Film experimental karya komunitas film Hide Project Indonesia“Shelter” berhasil mengeliminasi beberapa kontestan dan meraih penghargaan sebagai finalis Burcharest International Film Festival (BIEFF) Rumania. Dalam festival tersebut selain Malaysia, Indonesia juga sebagai salah satu perwakilan dari Asia.
Film “Shelter” banyak diapresiasi oleh kancah internasional. Film yang berdurasi 15 menit ini sudah pernah menjadi finalis festival film di Jerman, Belanda, Rusia, dan Asia. Film hasil kolaborasi antara dosen dengan mahasiswa Jurusan Ilmu Komunikasi UMY berhasil meraih berbagai penghargaan sebagai finalis di festival film internasional.
Demikian yang disampaikan oleh dosen Ilmu Komunikasi Universitas Muhammadiyah Yogyakarta (I-Kom UMY) Budi Arifianto yang berperan sebagai cinematography usai pulang dari Rumania, Jumat (7/12).

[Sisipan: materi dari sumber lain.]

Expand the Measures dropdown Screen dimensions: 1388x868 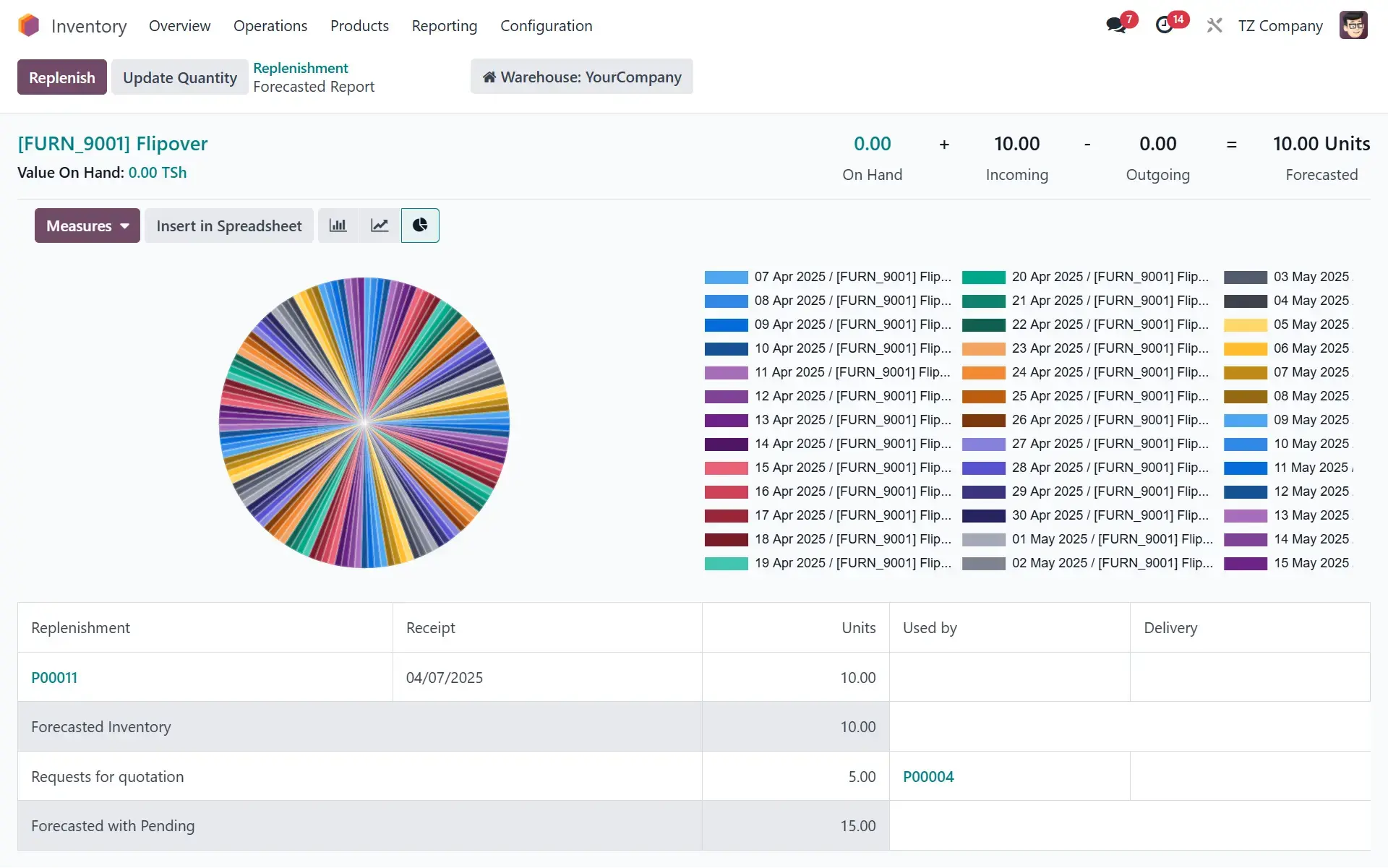pos(87,225)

Budi menerangkan bahwa segala apa yang dikerjakan ternyata ada wadah untuk diekplorasi. Hal itu terbukti dengan banyaknya Negara yang mengapresiasi film “Shelter” sehingga tembus di ranah internasional.

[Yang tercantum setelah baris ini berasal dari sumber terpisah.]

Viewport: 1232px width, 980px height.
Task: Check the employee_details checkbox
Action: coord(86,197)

“Setidaknya apa yang telah kami kerjakan bisa diapresiasi oleh orang luar. Apalagi film ini produser dan sutradaranya berasal dari mahasiswa UMY. Jadi kolaborasi antara dosen dan mahasiswa itu bisa terjalin dengan baik,” terangnya.
Sementara itu, Budi menjelaskan film “Shelter” adalah film experimental berdurasi 15 menit. Film ini menceritakan tentang rutinitas seorang yang membosankan. Usai pulang kerja, sang perempuan dijemput oleh kekasihnya. Sang perempuan dibidik dengan rasa kesepian. Hanya menjalani rutinitas sebagai penjaga toko kemudian menunggu dijemput oleh kekasihnya di pemberhentian bis.
“Teka-tekinya saat di ending. Ketika kekasihnya menjeputnya dengan mengenakan jaket berwarna merah.Sang kekasih menyapa, mencium tangannya dan membelainya tetapi sang perempuan tidak merespon sama sekali. Akhirnya ketika sang perempuan keluar dari bis dan melihat orang yang tergeletak menggunakan jaket merah. Jaket yang dikenakan sama persis dipakai oleh kekasihnya,” jelasnya.
Film yang disutradai oleh Imail Basbeth dan produsernya adalah Suryo Adhi Wiyogo mencoba untuk membuat film dengan open ending. Artinya ending yang diciptakan akan dikembalikan lagi ke penonton. Bahkan endingnya pun menjadi tanda tanya bagi para kru.
“Kami sengaja membuat ending yang bisa ditafsirkan secara berbeda-beda. Hal itulah yang menjadi keunikan film ini. Selain itu, film ini juga tanpa dalam satu shoot. Tidak ada editan dalam film ini, jadi jika ada adegan yang salah kami mengulangnya lagi dari awal,” lanjut Budi.